As a layperson who has read a reasonable amount of scientific literature, including Richard Dawkins' 1976 classic, The Selfish Gene, it is immediately apparent to me that, once more, in light of the Omicron variant, science is cast to the wind in favour of public hysteria, better-selling fear-mongering headlines, and government power grabs.
A virus is a collection of genetic code, subject to the pressures of evolutionary biology. Evolution is not especially intuitive to understand, and many who think they understand it don't, but in the most basic terms: those genes which increase the likelihood of the survival of its host organism are more likely to survive, because the host's survival gives the gene more chance to propagate. In the case of a virus, propagation is achieved by the virus replicating via the host body's cells' protein synthesis. Therefore, a gene which instructs the virus to 'do' something which enhances the virus' capacity to survive in the cells of host bodies, replicate itself by protein synthesis, and infect other humans to continue doing the same, is more likely to survive.

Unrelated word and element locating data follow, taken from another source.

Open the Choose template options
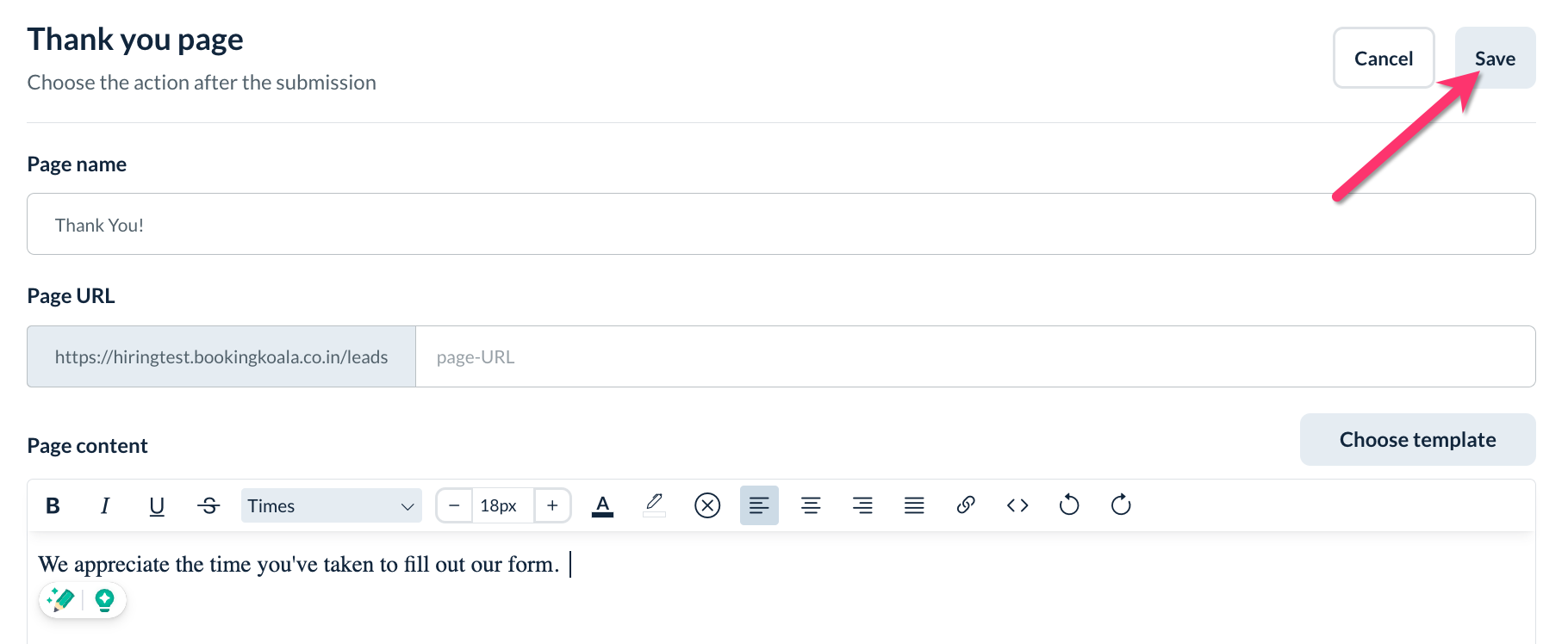 coord(1417,440)
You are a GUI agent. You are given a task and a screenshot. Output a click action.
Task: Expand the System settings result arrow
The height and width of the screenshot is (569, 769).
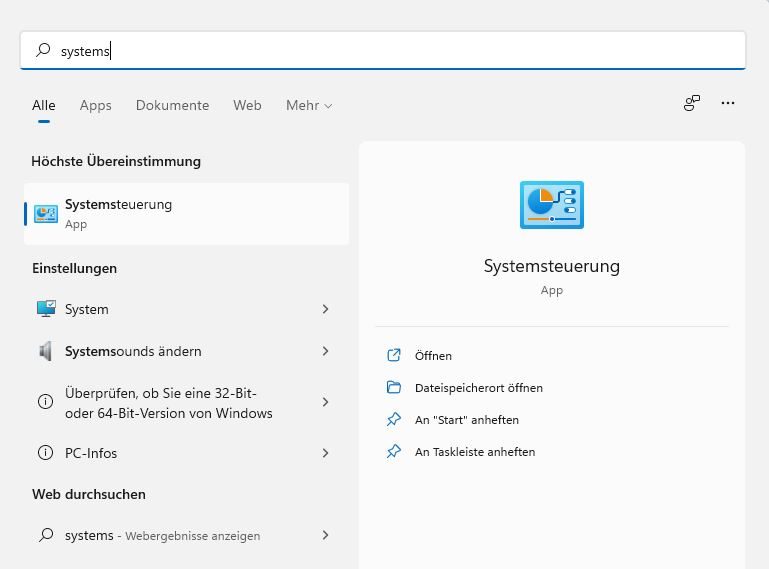(325, 309)
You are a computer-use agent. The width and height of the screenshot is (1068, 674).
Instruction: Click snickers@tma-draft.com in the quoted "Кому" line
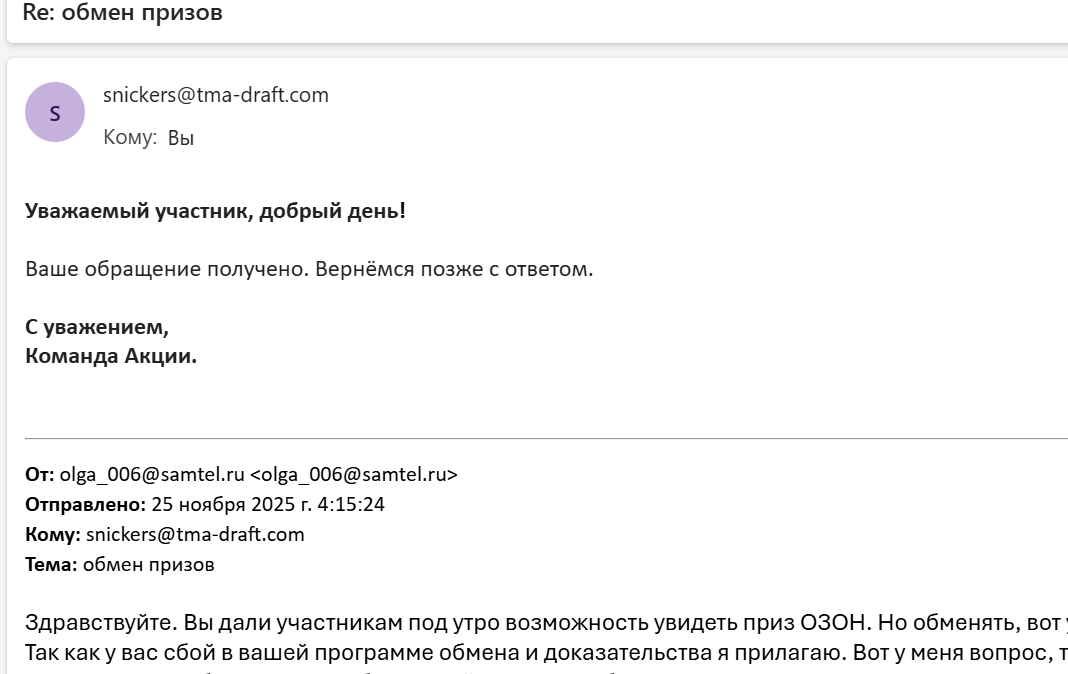(x=195, y=534)
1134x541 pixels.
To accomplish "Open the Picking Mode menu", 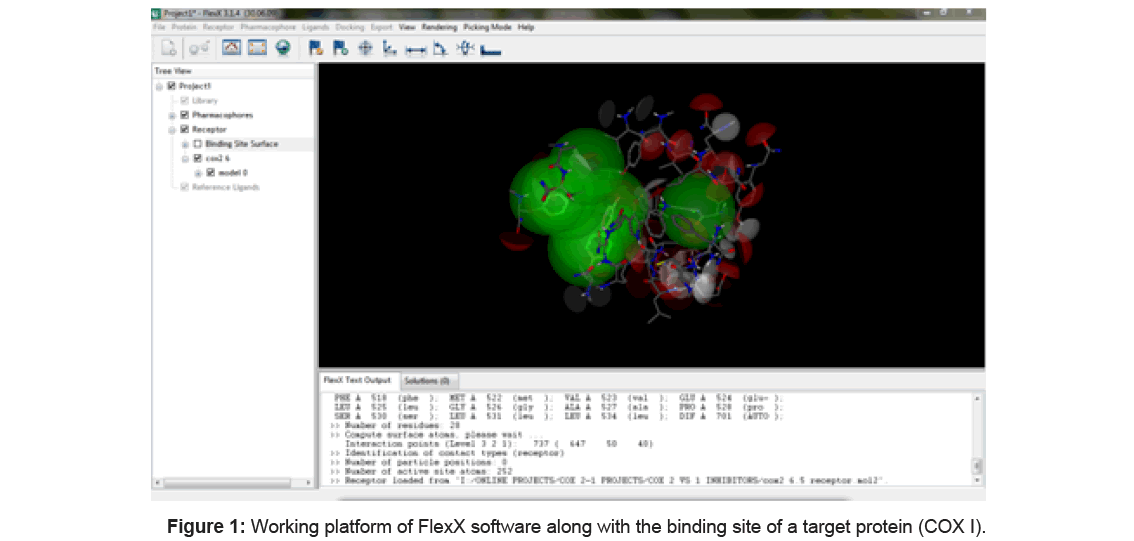I will click(487, 27).
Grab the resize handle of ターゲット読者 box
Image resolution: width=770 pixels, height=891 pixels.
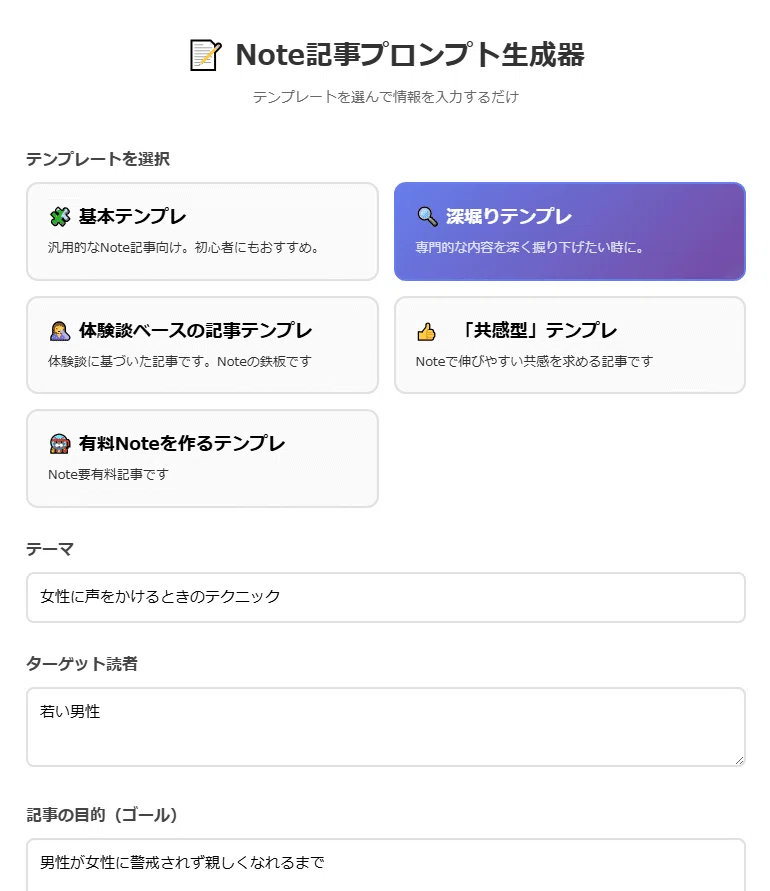point(739,760)
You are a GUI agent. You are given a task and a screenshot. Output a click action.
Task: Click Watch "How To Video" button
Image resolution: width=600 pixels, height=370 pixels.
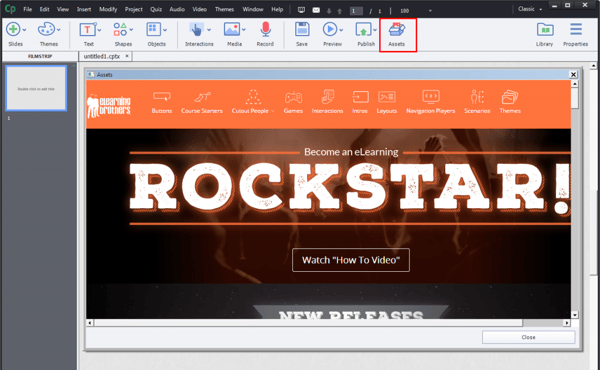pyautogui.click(x=351, y=260)
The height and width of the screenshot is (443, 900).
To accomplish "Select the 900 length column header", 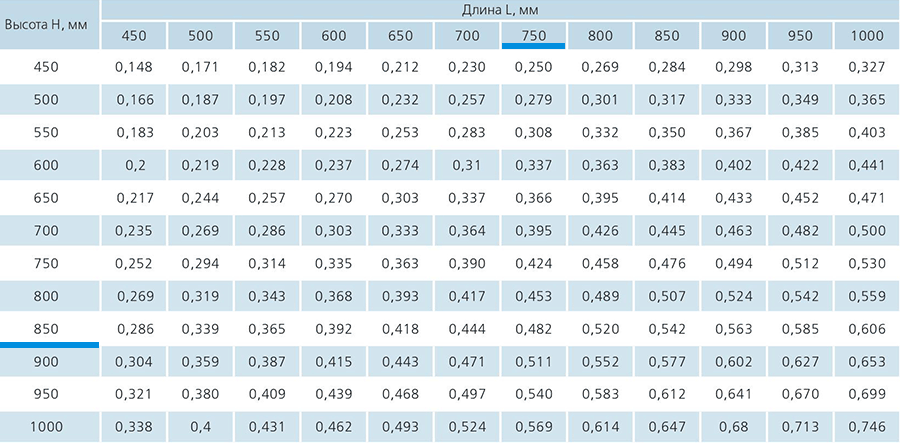I will pos(733,36).
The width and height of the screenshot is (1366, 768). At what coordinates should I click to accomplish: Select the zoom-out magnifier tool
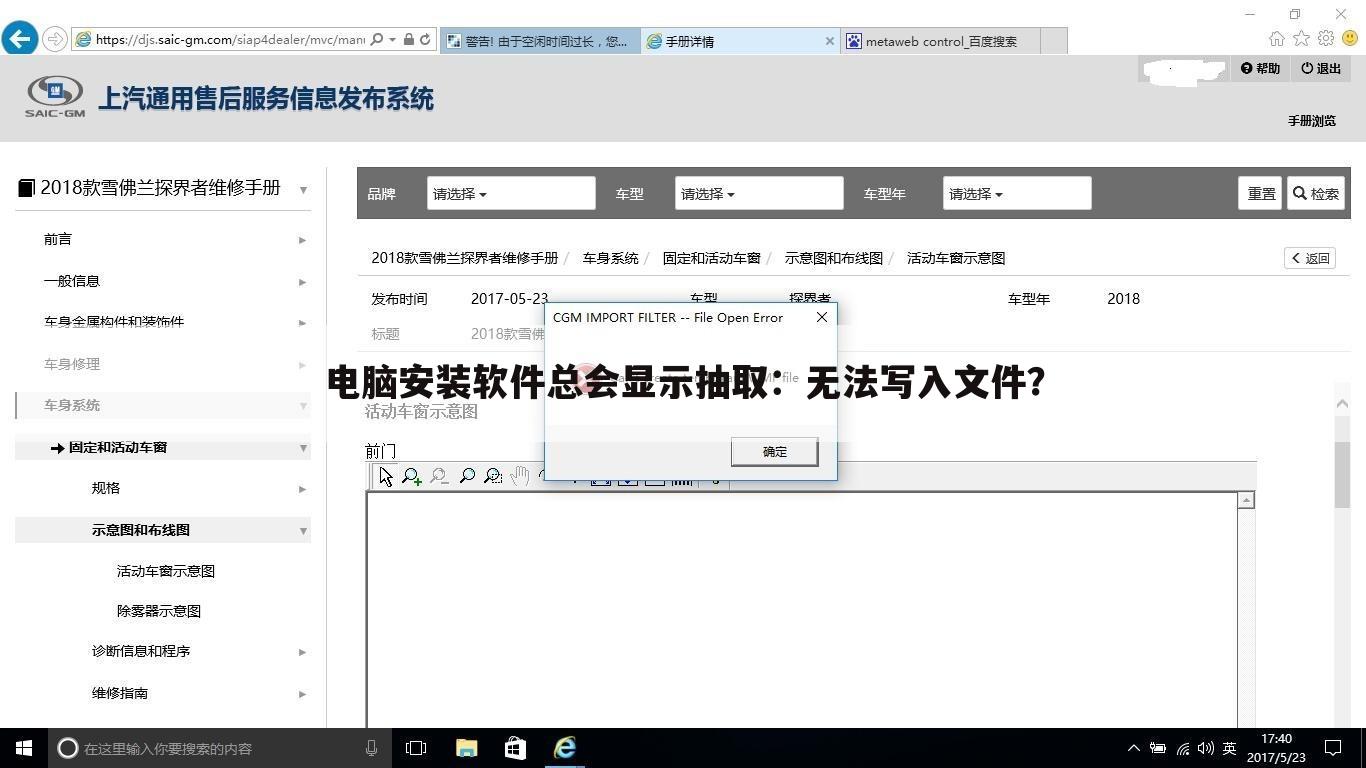[439, 475]
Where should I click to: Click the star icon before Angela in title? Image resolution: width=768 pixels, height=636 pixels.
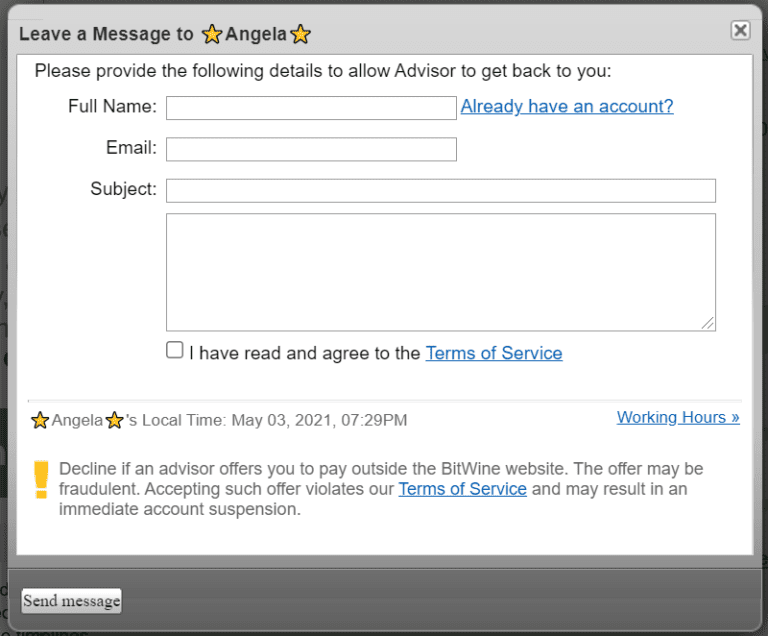(212, 35)
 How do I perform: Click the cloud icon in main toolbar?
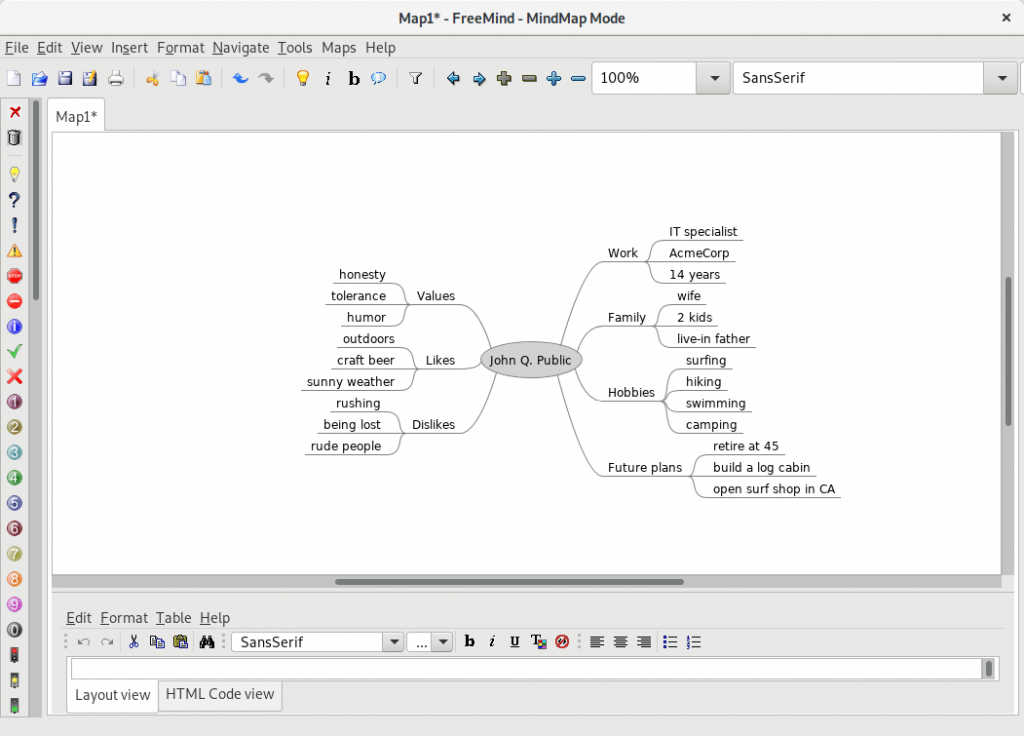(379, 78)
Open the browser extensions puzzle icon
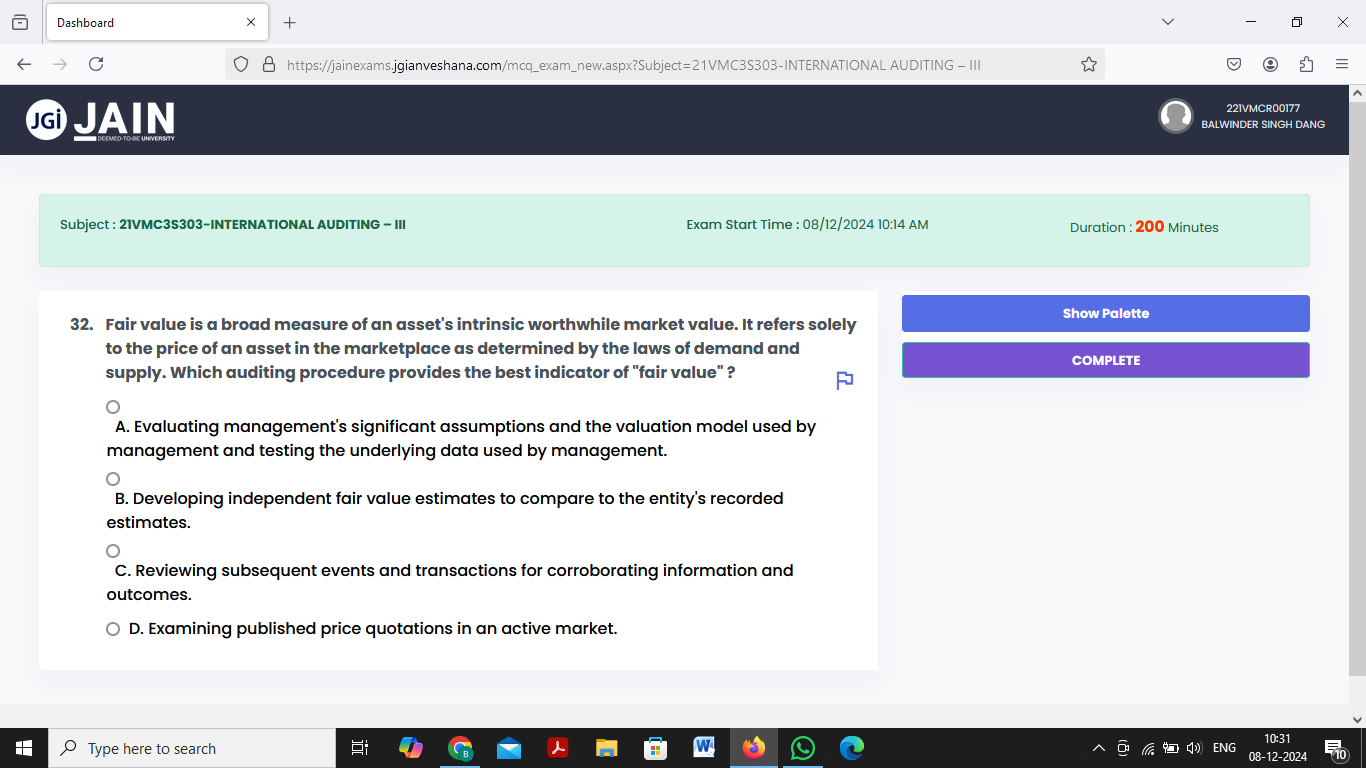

Those genes which do nothing to increase or decrease the likelihood of the survival of the host body might survive by chance, and those genes which decrease the likelihood of the survival of the host body are less likely to propagate. For example, if the human with COVID-19 dies within 1 hour of contracting the disease, the body's cells die, the virus cannot replicate, and the virus cannot be spread to other humans. Therefore, a gene which instructs the COVID-19 virus to 'do' something which kills the host body very quickly will not survive in the gene pool. Genes which preserve the host propagate more than genes which destroy it.
It is with this basic knowledge that virologists and evolutionary biologists can make the safe assumption that new variants of COVID-19 will become less lethal. Simply, a less lethal virus has more chance to spread to other people, while a more lethal virus has less chance to propagate because the host dies. A gene which instructs the virus to become more highly transmissible will propagate further. A gene which instructs the virus to become less lethal will propagate further. It is therefore no surprise that the new Omicron variant is both less lethal and more highly transmissible. There is every reason to presume the new variant is nothing to worry about, and emerging evidence about the symptoms associated with the new variant are quickly making that presumption unnecessary.
In short, a new COVID-19 variant should never be presumed to warrant authoritarian 'public health' measures until it is proven to be more dangerous than earlier variants, because it is extremely unlikely to be so, due to the realities of evolutionary biology and mathematical probability. A presumption of a new variant's enhanced danger is entirely unwarranted, as are policies implemented with the alleged purpose to 'counter' the new variant. In fact, it would probably be preferable to contract the new, less severe variant, gain natural immunity by infection, and therefore be protected against the older, more lethal variants, and any unlikely future higher-lethality variants.